Local health officials shouldn't sleep on pre-exposure prophylaxis and early treatment.
Because mass "vaccination" is a means to and end, not the end itself, right? UPDATED: 9/29/21
Though it looks like Pfizer’s COVID-19 vaccine will be approved this morning, it is worth remembering: protocols using safe medicines for early treatment and pre-exposure prevention have been known since early March of 2020. Below is some history on early treatment and prophylaxis considered by doctors for well over a year.
Dr. Zelenko’s Protocols
The Zelenko Protocol. The definition of community doctor, Dr. Zelenko is a Hasidic Jewish doctor serving a community of 35,000 living in a 1 square mile area. He was one of the first in the country to treat COVID patents in early 2020. At the time (and still today), U.S. doctors offered nothing in the way of early treatment to pre-hospital COVID patients. But determined to minimize hospitalization and death in his community, Dr. Zelenko innovated by immediately treating his high risk suspected-COVID patients with a combination of Hydroxychloroquine, Zinc, and Azithromycin. It worked. This peer reviewed paper shows Dr. Zelenko’s early treatment protocol reduced the odds of hospitalization and death by 84%.

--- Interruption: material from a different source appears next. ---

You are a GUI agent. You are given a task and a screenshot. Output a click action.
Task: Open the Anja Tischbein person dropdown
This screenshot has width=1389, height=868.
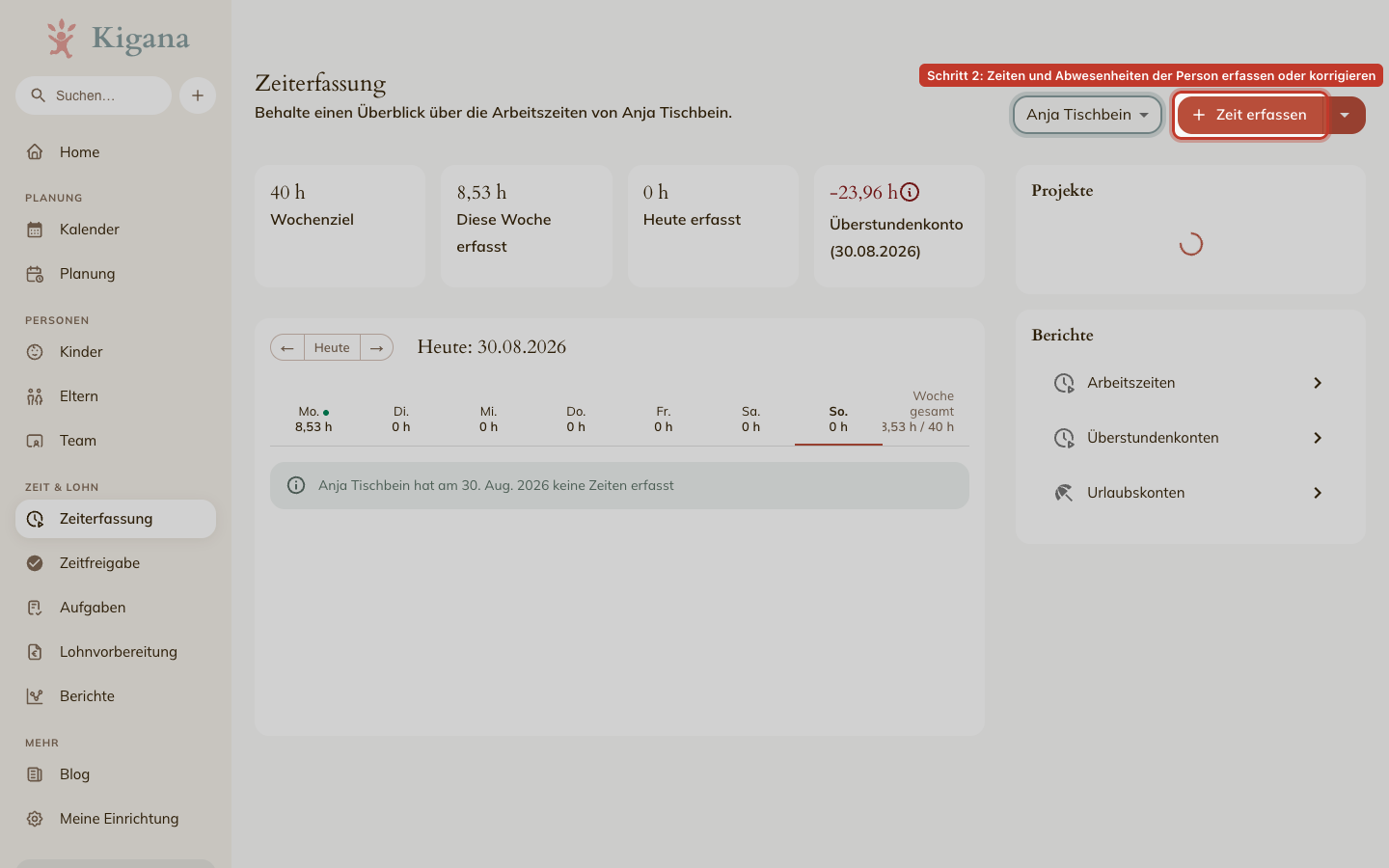pos(1087,115)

Later, when Governor Cuomo banned outpatient use of hydroxychloroquine in March of 2020, Dr. Zelenko identified over-the-counter supplements Quercetin and EGCG (a green tea extract) as potential alternatives to hydroxychloroquine.
Dr. Zelenko’s protocols (as of August 22, 2021) are on his website and reprinted below.

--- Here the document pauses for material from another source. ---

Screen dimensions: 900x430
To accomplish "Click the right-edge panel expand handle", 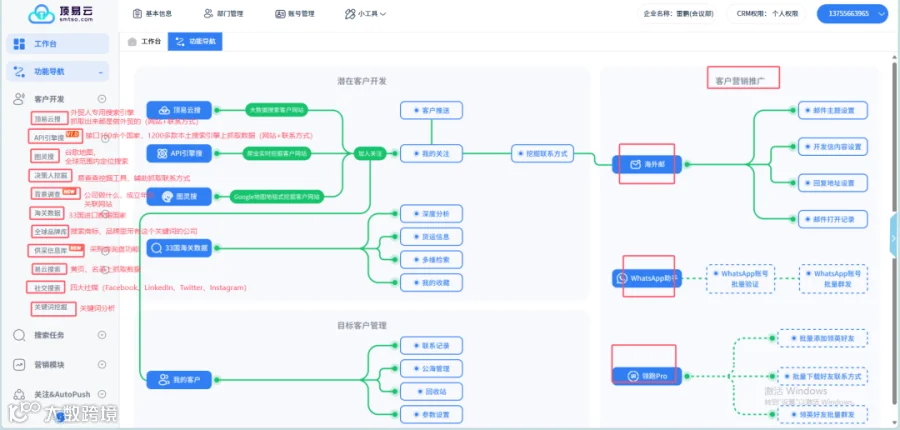I will [x=894, y=237].
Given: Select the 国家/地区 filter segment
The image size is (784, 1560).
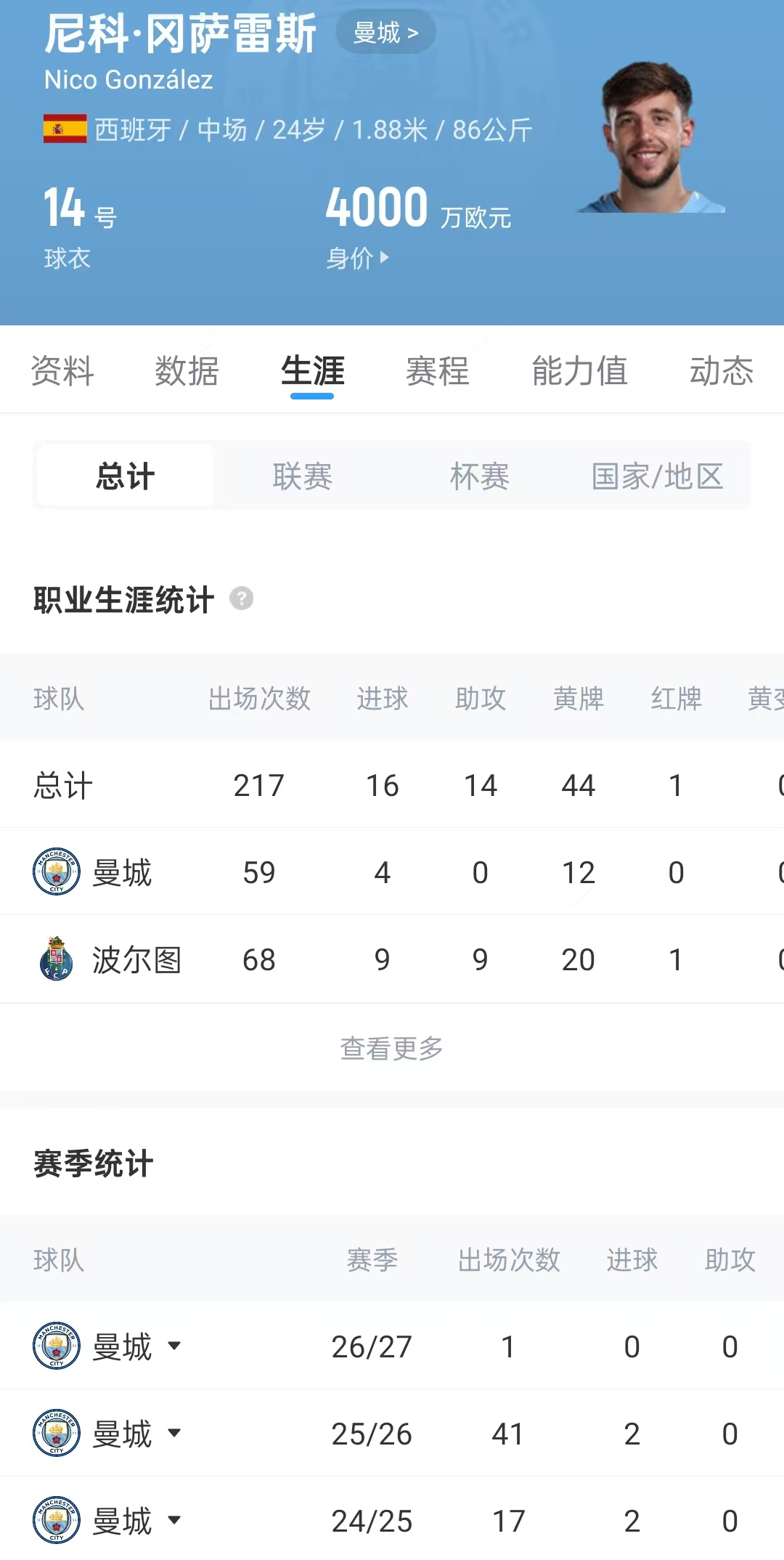Looking at the screenshot, I should (658, 476).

Dr. McCullough: A Sequential Multidrug Approach
Later in 2020, Dr. Peter McCullough integrated some of Dr. Zelenko’s work and that of many others into a paper describing a broader multidrug early treatment protocol.
This linked article provides a simple explanation of the science behind Dr. Zelenko’s protocols, but the gist (as I understand it) is this:
Sufficient zinc, in the cells, is key to impairing RNA virus replication in the cells.

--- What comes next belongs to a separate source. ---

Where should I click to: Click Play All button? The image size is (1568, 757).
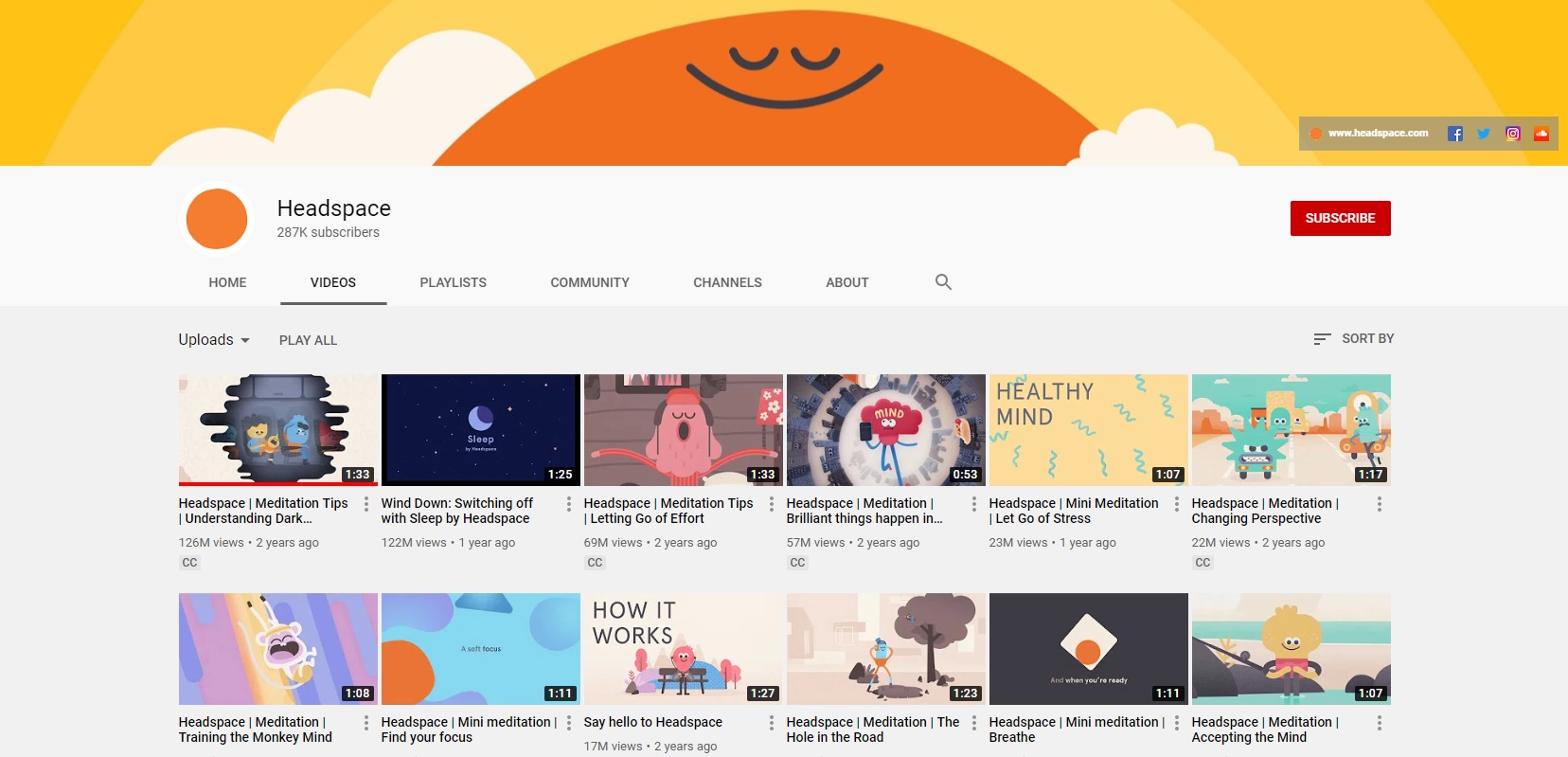tap(308, 340)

SARS-Cov-2 is an RNA virus.
Zinc does not pass freely into cells for biochemical reasons.
Zinc ionophores can deliver zinc into cells efficiently.
Hydroxychloroquine is a zinc ionophore and exhibits other antiviral properties.
Quercetin is a zinc ionophore (EGCG too) and exhibits antiviral properties.
Intracellular zinc levels can be rapidly increased (and maintained) by appropriate hydroxychloroquine, quercetin, or EGCG intake.
In other words, according to Dr. Zelenko, zinc is the bullet, while hydroxychloroquine (or other zinc ionophores) is the gun. He says, together, they can help ensure sufficient levels of zinc in the cells. (Azithromycin is an antibiotic used in treating pneumonia; so it is part of the early treatment protocol, but not part of the prophylaxis protocol.)
If cells are loaded with zinc before exposure or early on in infection, then, in theory, replication of SARS-CoV-2 viral particles should be impaired, thereby preventing infection or significantly reducing it early on.
Dr. Zelenko has also described this approach as the “Zinc / Zinc Ionophore approach” and has suggested that such an approach has potential benefits in dealing with coronavirus, influenza, and RSV infections.
Importantly, with regard to treatment, Dr. Zelenko has been clear that his protocol is a pre-hospital early treatment protocol to be applied in outpatients during the first stage of a SARS-Cov-2 infection—that is, when the virus is in the upper respiratory system and before it descends into the lower respiratory system.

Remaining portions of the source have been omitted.